NVIDIA's engineers would rather build AI agents than write Python, says Jensen Huang
Jensen Huang has a problem most CEOs would envy: his software engineers are so excited about AI agents that they no longer want to write regular code.
“Every single one of my software engineers would rather build an agent than write Python code,” NVIDIA’s CEO told Business Insider in an interview published Wednesday.
Huang described traditional coding as “more like typing” in the age of AI. The real work, he said, has shifted to designing agents, setting up benchmarks, and building guardrails. Engineers hand the repetitive parts to AI and focus on the work that requires imagination and creativity.
NVIDIA has been pushing agents across the company for a while. Huang has long argued that every department at NVIDIA will eventually deploy AI agents at scale to boost productivity. An agent breaks a task into smaller steps, executes each one, and works toward a larger goal — a framework that Huang believes will reshape how engineering teams operate.
He also pushed back on the idea that AI is coming for white-collar jobs. In his view, AI creates as many positions as it changes.
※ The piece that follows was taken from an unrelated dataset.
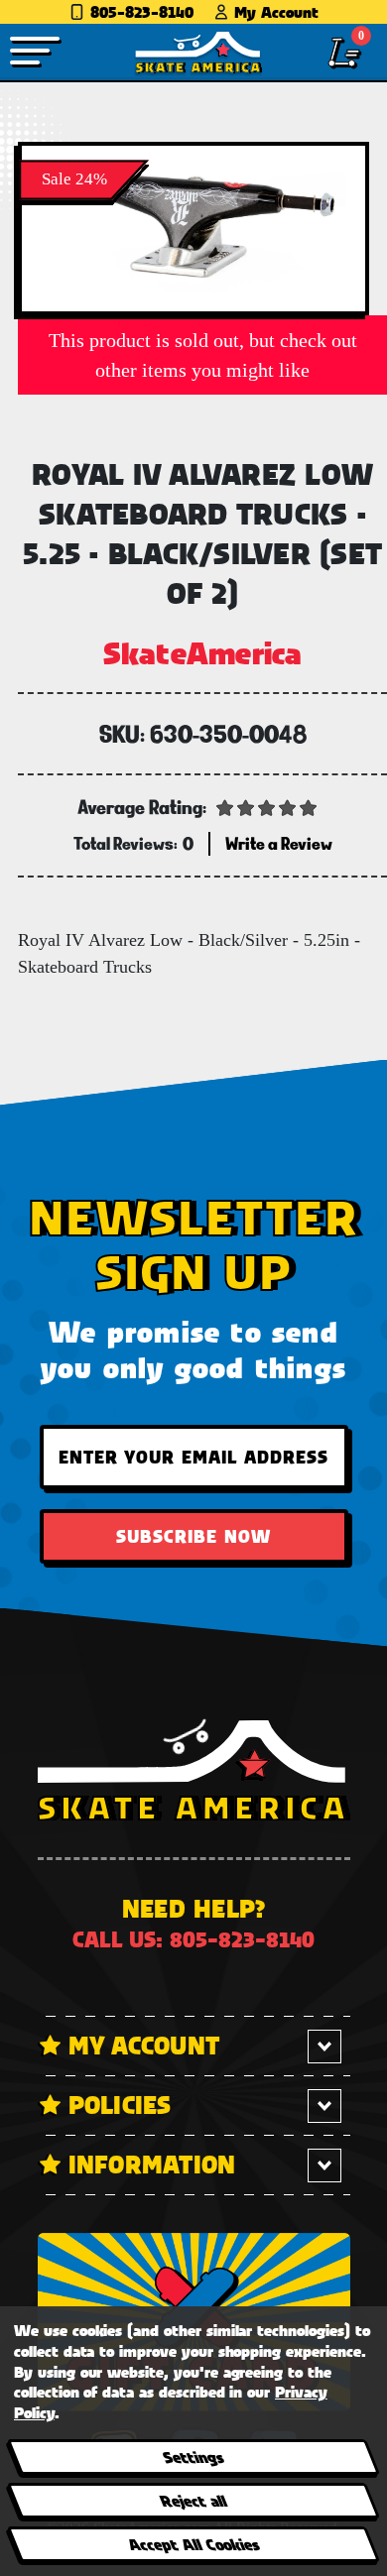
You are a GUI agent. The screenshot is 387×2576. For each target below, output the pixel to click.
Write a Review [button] (278, 843)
“Bringing AI into the real world takes a tremendous amount of work,” Huang said. “So AI creates a lot of jobs. My software engineers like that too.”
That puts Huang at odds with some of his peers. Anthropic CEO Dario Amodei and Amazon CEO Andy Jassy have both warned that AI could disrupt white-collar work in serious ways. Huang has consistently played down those concerns. During a television interview in May, he argued that many people overlook the fact that one of AI’s first effects is generating new employment.
“AI will create jobs,” he said then. “It’s America’s best chance for reindustrialization.”